Element and text location data:
☆ ☆ ☆ ☆ ☆ ☆ ☆

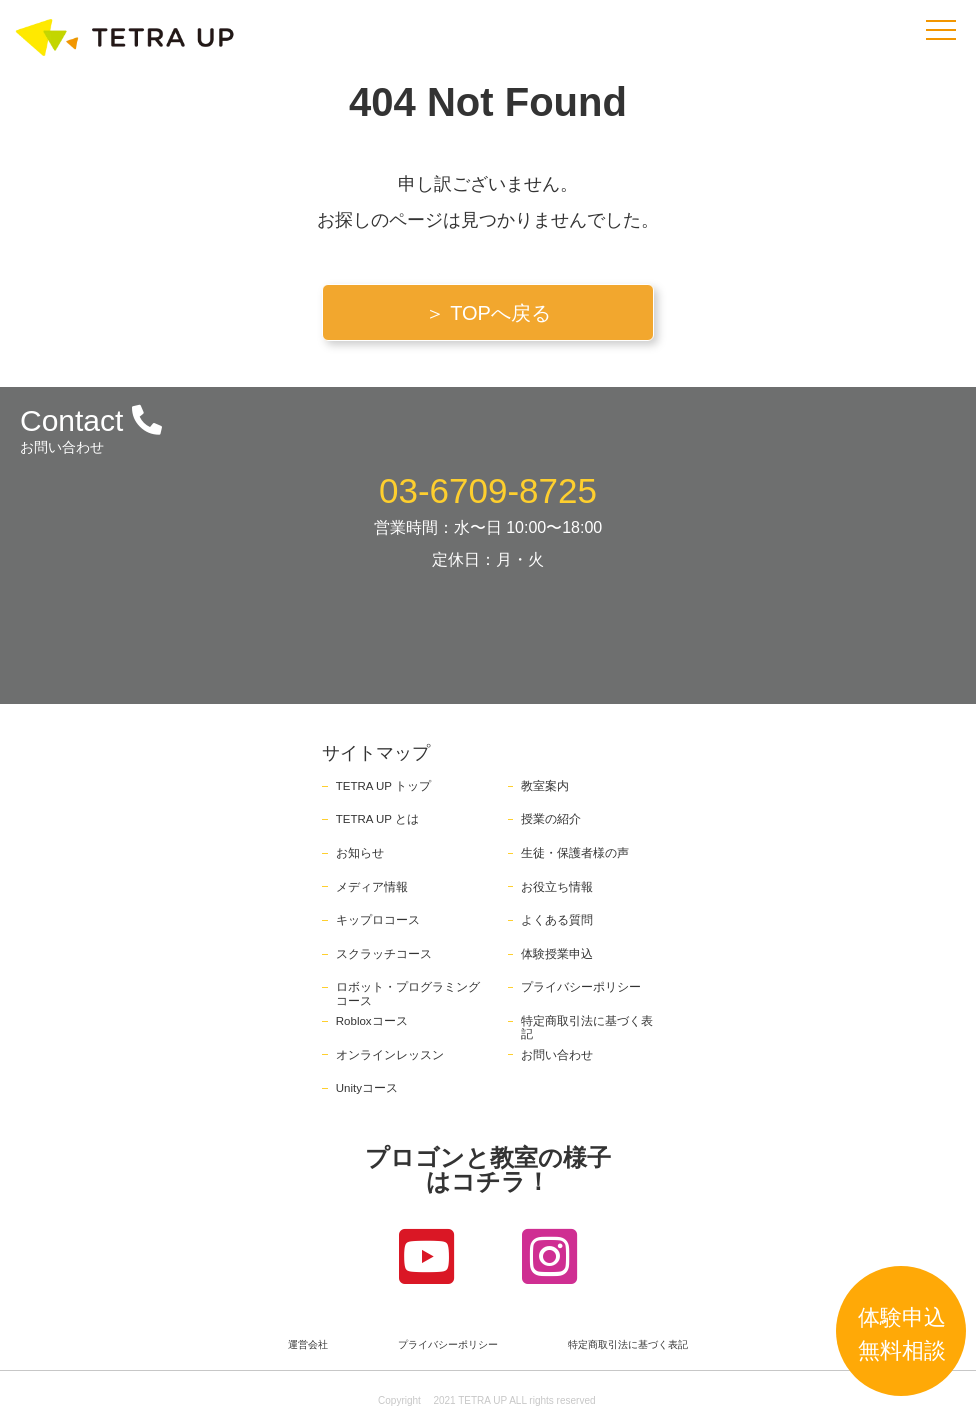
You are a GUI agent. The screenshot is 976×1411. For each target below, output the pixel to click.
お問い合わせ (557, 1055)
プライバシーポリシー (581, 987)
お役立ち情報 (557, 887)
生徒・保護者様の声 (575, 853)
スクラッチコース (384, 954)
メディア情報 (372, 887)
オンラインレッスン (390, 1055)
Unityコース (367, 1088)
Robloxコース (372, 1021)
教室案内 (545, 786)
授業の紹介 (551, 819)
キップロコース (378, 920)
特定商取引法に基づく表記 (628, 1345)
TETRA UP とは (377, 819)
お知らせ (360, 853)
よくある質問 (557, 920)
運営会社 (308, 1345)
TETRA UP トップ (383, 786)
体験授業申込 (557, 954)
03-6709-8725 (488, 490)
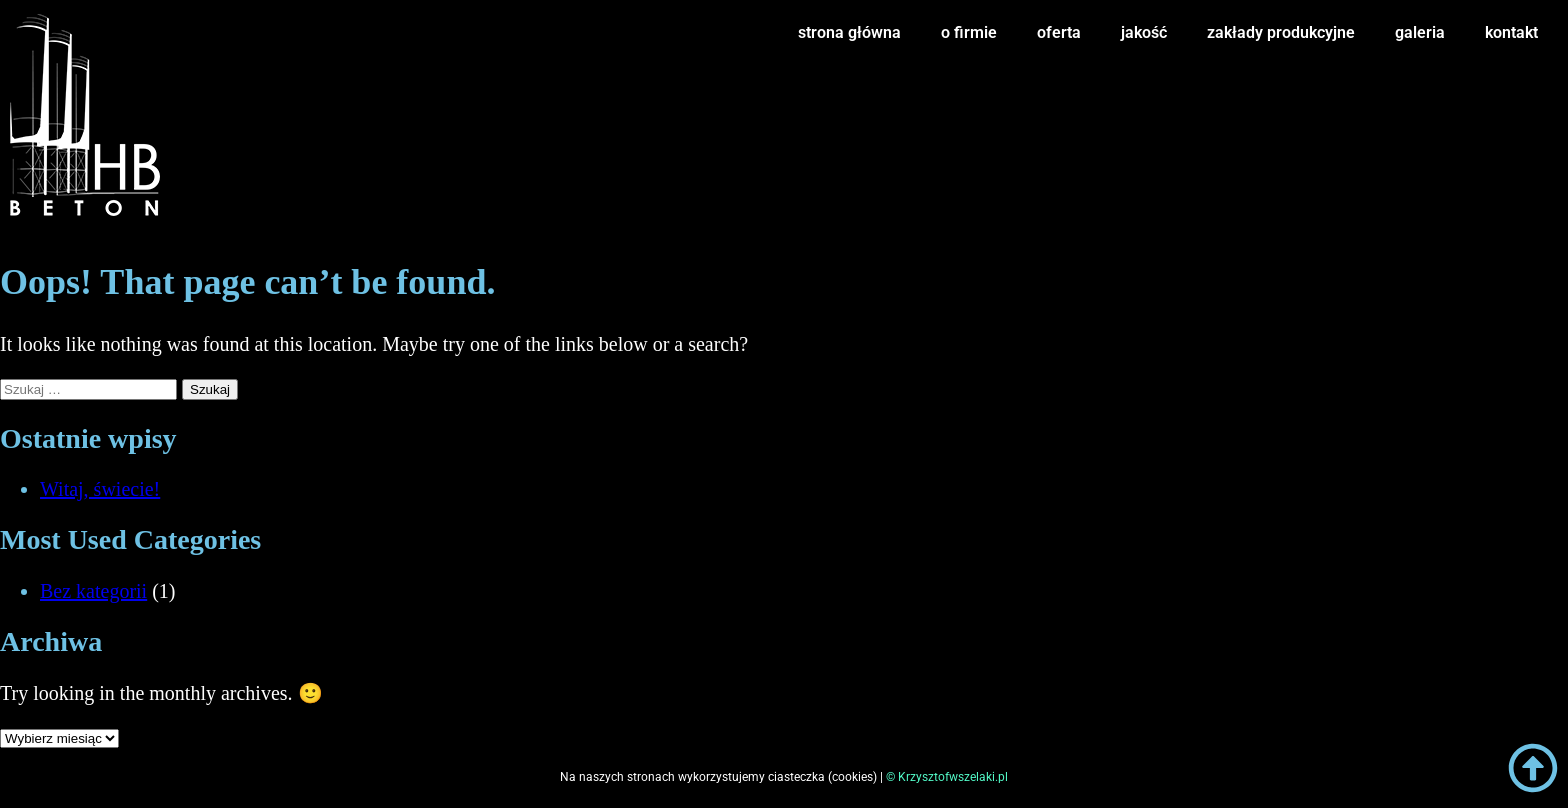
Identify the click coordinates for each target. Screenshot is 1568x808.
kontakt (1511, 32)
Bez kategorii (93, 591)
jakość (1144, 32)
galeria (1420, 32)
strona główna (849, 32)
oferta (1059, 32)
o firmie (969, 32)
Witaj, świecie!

☆ ☆ ☆ ☆ ☆ ☆ ☆

## What this task involves
Update all of the lines above by replacing "target" with "element" and keeping everything else unchanged. Leave the pictures out of your answer.

## Result
You are a GUI agent. The screenshot is 976×1411. For each element below, output the pixel to click.
お問い合わせ (557, 1055)
プライバシーポリシー (581, 987)
お役立ち情報 (557, 887)
生徒・保護者様の声 (575, 853)
スクラッチコース (384, 954)
メディア情報 (372, 887)
オンラインレッスン (390, 1055)
Unityコース (367, 1088)
Robloxコース (372, 1021)
教室案内 (545, 786)
授業の紹介 (551, 819)
キップロコース (378, 920)
特定商取引法に基づく表記 (628, 1345)
TETRA UP とは (377, 819)
お知らせ (360, 853)
よくある質問 (557, 920)
運営会社 (308, 1345)
TETRA UP トップ (383, 786)
体験授業申込 (557, 954)
03-6709-8725 (488, 490)
Identify the click coordinates for each element. Screenshot is 1568x808.
kontakt (1511, 32)
Bez kategorii (93, 591)
jakość (1144, 32)
galeria (1420, 32)
strona główna (849, 32)
oferta (1059, 32)
o firmie (969, 32)
Witaj, świecie!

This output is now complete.